## Directions for this task
Each line of the records is to be copied verbatim.

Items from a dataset
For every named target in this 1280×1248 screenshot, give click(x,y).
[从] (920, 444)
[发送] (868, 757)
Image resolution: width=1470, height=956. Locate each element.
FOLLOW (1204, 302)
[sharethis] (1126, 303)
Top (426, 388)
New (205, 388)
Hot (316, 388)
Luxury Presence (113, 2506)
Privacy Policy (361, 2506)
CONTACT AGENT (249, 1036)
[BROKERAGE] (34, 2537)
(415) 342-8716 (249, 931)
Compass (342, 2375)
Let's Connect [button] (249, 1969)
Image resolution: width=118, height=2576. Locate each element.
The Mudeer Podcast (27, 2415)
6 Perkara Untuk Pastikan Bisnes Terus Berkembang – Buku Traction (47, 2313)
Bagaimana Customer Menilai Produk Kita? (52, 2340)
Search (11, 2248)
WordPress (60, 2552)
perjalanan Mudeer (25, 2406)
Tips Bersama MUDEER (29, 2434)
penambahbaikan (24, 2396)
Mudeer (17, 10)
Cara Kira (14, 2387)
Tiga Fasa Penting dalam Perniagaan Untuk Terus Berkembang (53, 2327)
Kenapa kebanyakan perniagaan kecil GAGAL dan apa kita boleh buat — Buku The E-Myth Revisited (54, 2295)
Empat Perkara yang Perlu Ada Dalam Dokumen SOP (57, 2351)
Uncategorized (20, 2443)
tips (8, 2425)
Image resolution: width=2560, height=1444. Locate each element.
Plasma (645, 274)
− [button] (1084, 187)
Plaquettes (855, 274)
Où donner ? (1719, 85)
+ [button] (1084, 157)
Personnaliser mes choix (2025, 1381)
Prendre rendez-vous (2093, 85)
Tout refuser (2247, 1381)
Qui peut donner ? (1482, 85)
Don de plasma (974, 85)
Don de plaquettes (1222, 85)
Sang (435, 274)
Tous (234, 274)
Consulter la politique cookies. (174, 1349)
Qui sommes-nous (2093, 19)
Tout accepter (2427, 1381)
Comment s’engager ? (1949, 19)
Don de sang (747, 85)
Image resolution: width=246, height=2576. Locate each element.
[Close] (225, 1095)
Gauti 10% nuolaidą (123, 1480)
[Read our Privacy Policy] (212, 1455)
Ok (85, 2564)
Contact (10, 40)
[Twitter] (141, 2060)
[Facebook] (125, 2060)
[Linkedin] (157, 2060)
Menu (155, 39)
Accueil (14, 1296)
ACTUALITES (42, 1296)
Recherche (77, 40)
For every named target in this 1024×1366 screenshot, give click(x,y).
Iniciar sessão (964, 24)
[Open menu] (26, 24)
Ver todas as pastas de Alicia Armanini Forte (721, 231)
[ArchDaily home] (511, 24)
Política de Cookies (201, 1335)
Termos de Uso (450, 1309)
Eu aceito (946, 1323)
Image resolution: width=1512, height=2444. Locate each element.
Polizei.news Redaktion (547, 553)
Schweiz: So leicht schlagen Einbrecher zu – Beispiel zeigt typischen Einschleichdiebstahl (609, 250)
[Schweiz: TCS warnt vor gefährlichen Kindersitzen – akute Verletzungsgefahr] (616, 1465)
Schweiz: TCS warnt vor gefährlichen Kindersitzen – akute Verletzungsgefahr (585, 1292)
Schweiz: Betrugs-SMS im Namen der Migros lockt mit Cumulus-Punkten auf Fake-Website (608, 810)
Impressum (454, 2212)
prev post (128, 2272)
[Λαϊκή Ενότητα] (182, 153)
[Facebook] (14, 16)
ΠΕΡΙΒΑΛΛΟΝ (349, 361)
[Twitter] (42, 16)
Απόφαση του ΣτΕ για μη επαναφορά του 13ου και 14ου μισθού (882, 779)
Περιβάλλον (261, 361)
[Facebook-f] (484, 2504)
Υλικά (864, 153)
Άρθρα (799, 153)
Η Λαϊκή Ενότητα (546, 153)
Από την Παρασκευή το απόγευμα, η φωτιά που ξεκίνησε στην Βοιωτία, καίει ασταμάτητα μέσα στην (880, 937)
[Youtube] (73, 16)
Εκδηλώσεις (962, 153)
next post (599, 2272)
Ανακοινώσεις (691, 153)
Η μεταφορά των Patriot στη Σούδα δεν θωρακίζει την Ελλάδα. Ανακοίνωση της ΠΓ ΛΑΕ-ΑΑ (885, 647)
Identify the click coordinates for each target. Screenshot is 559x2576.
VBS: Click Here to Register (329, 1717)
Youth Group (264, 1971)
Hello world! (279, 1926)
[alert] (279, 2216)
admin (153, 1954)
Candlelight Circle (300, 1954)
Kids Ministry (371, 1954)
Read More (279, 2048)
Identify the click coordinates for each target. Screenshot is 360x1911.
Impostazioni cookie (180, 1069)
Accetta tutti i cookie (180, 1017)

## Answer to the problem
For every named target in this 1280×1248 screenshot, give click(x,y).
[从] (920, 444)
[发送] (868, 757)
Image resolution: width=1470, height=956. Locate each element.
FOLLOW (1204, 302)
[sharethis] (1126, 303)
Top (426, 388)
New (205, 388)
Hot (316, 388)
Luxury Presence (113, 2506)
Privacy Policy (361, 2506)
CONTACT AGENT (249, 1036)
[BROKERAGE] (34, 2537)
(415) 342-8716 (249, 931)
Compass (342, 2375)
Let's Connect [button] (249, 1969)
Image resolution: width=118, height=2576. Locate each element.
The Mudeer Podcast (27, 2415)
6 Perkara Untuk Pastikan Bisnes Terus Berkembang – Buku Traction (47, 2313)
Bagaimana Customer Menilai Produk Kita? (52, 2340)
Search (11, 2248)
WordPress (60, 2552)
perjalanan Mudeer (25, 2406)
Tips Bersama MUDEER (29, 2434)
penambahbaikan (24, 2396)
Mudeer (17, 10)
Cara Kira (14, 2387)
Tiga Fasa Penting dalam Perniagaan Untuk Terus Berkembang (53, 2327)
Kenapa kebanyakan perniagaan kecil GAGAL dan apa kita boleh buat — Buku The E-Myth Revisited (54, 2295)
Empat Perkara yang Perlu Ada Dalam Dokumen SOP (57, 2351)
Uncategorized (20, 2443)
tips (8, 2425)
Image resolution: width=2560, height=1444. Locate each element.
Plasma (645, 274)
− [button] (1084, 187)
Plaquettes (855, 274)
Où donner ? (1719, 85)
+ [button] (1084, 157)
Personnaliser mes choix (2025, 1381)
Prendre rendez-vous (2093, 85)
Tout refuser (2247, 1381)
Qui peut donner ? (1482, 85)
Don de plasma (974, 85)
Don de plaquettes (1222, 85)
Sang (435, 274)
Tous (234, 274)
Consulter la politique cookies. (174, 1349)
Qui sommes-nous (2093, 19)
Tout accepter (2427, 1381)
Comment s’engager ? (1949, 19)
Don de sang (747, 85)
Image resolution: width=246, height=2576. Locate each element.
[Close] (225, 1095)
Gauti 10% nuolaidą (123, 1480)
[Read our Privacy Policy] (212, 1455)
Ok (85, 2564)
Contact (10, 40)
[Twitter] (141, 2060)
[Facebook] (125, 2060)
[Linkedin] (157, 2060)
Menu (155, 39)
Accueil (14, 1296)
ACTUALITES (42, 1296)
Recherche (77, 40)
For every named target in this 1024×1366 screenshot, give click(x,y).
Iniciar sessão (964, 24)
[Open menu] (26, 24)
Ver todas as pastas de Alicia Armanini Forte (721, 231)
[ArchDaily home] (511, 24)
Política de Cookies (201, 1335)
Termos de Uso (450, 1309)
Eu aceito (946, 1323)
Image resolution: width=1512, height=2444. Locate each element.
Polizei.news Redaktion (547, 553)
Schweiz: So leicht schlagen Einbrecher zu – Beispiel zeigt typischen Einschleichdiebstahl (609, 250)
[Schweiz: TCS warnt vor gefährlichen Kindersitzen – akute Verletzungsgefahr] (616, 1465)
Schweiz: TCS warnt vor gefährlichen Kindersitzen – akute Verletzungsgefahr (585, 1292)
Schweiz: Betrugs-SMS im Namen der Migros lockt mit Cumulus-Punkten auf Fake-Website (608, 810)
Impressum (454, 2212)
prev post (128, 2272)
[Λαϊκή Ενότητα] (182, 153)
[Facebook] (14, 16)
ΠΕΡΙΒΑΛΛΟΝ (349, 361)
[Twitter] (42, 16)
Απόφαση του ΣτΕ για μη επαναφορά του 13ου και 14ου μισθού (882, 779)
Περιβάλλον (261, 361)
[Facebook-f] (484, 2504)
Υλικά (864, 153)
Άρθρα (799, 153)
Η Λαϊκή Ενότητα (546, 153)
Από την Παρασκευή το απόγευμα, η φωτιά που ξεκίνησε στην Βοιωτία, καίει ασταμάτητα μέσα στην (880, 937)
[Youtube] (73, 16)
Εκδηλώσεις (962, 153)
next post (599, 2272)
Ανακοινώσεις (691, 153)
Η μεταφορά των Patriot στη Σούδα δεν θωρακίζει την Ελλάδα. Ανακοίνωση της ΠΓ ΛΑΕ-ΑΑ (885, 647)
Identify the click coordinates for each target. Screenshot is 559x2576.
VBS: Click Here to Register (329, 1717)
Youth Group (264, 1971)
Hello world! (279, 1926)
[alert] (279, 2216)
admin (153, 1954)
Candlelight Circle (300, 1954)
Kids Ministry (371, 1954)
Read More (279, 2048)
Identify the click coordinates for each target. Screenshot is 360x1911.
Impostazioni cookie (180, 1069)
Accetta tutti i cookie (180, 1017)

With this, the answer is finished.